On prefilling the buffer with a known value to try to flush out corruption in the sent data:
I think this is not a bad idea if (SanityManager.DEBUG), but not a high priority. 

Why don't bad DSS continuation headers cause more symptoms?
You mentioned that this might be because the Derby  client is very liberal in assuming that
the block length is 32767 if the continuation bit is set.  I think that it would be worthwhile
for the client to be changed to not make this assumption when talking to 10.2 or higher servers.
 It would help prevent regressions in this area that might be very difficult to reproduce.
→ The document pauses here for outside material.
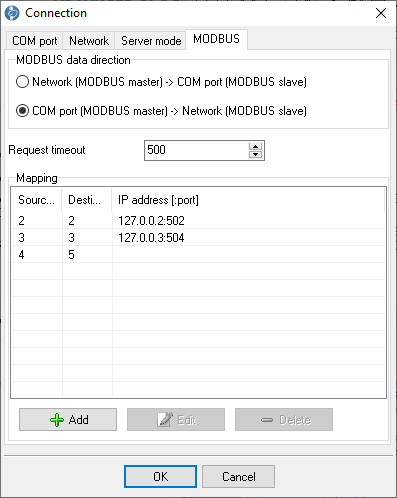This screenshot has height=498, width=397.
Task: Click the minus Delete icon
Action: (267, 420)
Should there be a limit to DDMWriter auto-expansion?
One poorly formed idea is to eliminate the expansion all together by istead of expanding have
a pool of buffers available to all the DDMWriters.  If  a DDMWriter needs to write more, 
it picks up a new buffer and returns it to the pool when no longer needed.  It seems like
there should be a way to eliminate the shifting all together as well or at least shift sooner
after the overrun happens to avoid shifting large amounts of data.

> Network Server can send DSS greater than 32K to client, which breaks DRDA protocol.
> -----------------------------------------------------------------------------------
>          Key: DERBY-125
>          URL: http://issues.apache.org/jira/browse/DERBY-125
>      Project: Derby
>         Type: Bug
>   Components: Network Server
>     Reporter: A B
>     Assignee: Bryan Pendleton
>  Attachments: changes.html, repro.java, svn_jan_12_2006.diff, svn_jan_12_2006.status
> DRDA protocol, which is the protocol used by Derby Network Server, dictates that all
DSS objects "with data greater than 32,763 bytes" should be broken down into multiple "continuation"
> When Network Server receives a "prepareStatement" call that has a very large number of
parameters, it can end up sending a reply DSS that is greater than 32K long to the client;
doing so breaks DRDA protocol.
> Note that this reproduction does NOT cause a protocol exception against the JCC driver--without
further investigation, it would appear JCC doesn't mind that the DSS is too long.  However,
other DRDA clients (such as the DB2 ODBC client) will see that the data is too long and will
fail because of it.
> To reproduce, one can create a simple table and then prepare a statement such as:
> SELECT id FROM t1 WHERE id in ( ?, ?, [ ... lots and lots of param markers ... ], ?)
> Note that JCC uses deferred prepare by default; when connecting, one must append the
"deferPrepares=false" attribute to the end of the URL in order to reproduce the problem (that
or just try to execute the statement, since preparation will be done at execution time). 
When doing the prepare, I added a line in the "flush" method of org.apache.derby.impl.drda.DDMWriter.java
to see how large the reply DSS was, and for cases where the number of parameter markers was
high, the number of bytes in the single DSS would surpass 32K, and thus break protocol.
> Network Server correctly uses continuation DSSes for LOBs and for result set data (data
returned as the result of a query) that is greater than 32K.  The problem appears to be in
"other" cases, such as for the prepareStatement call described above.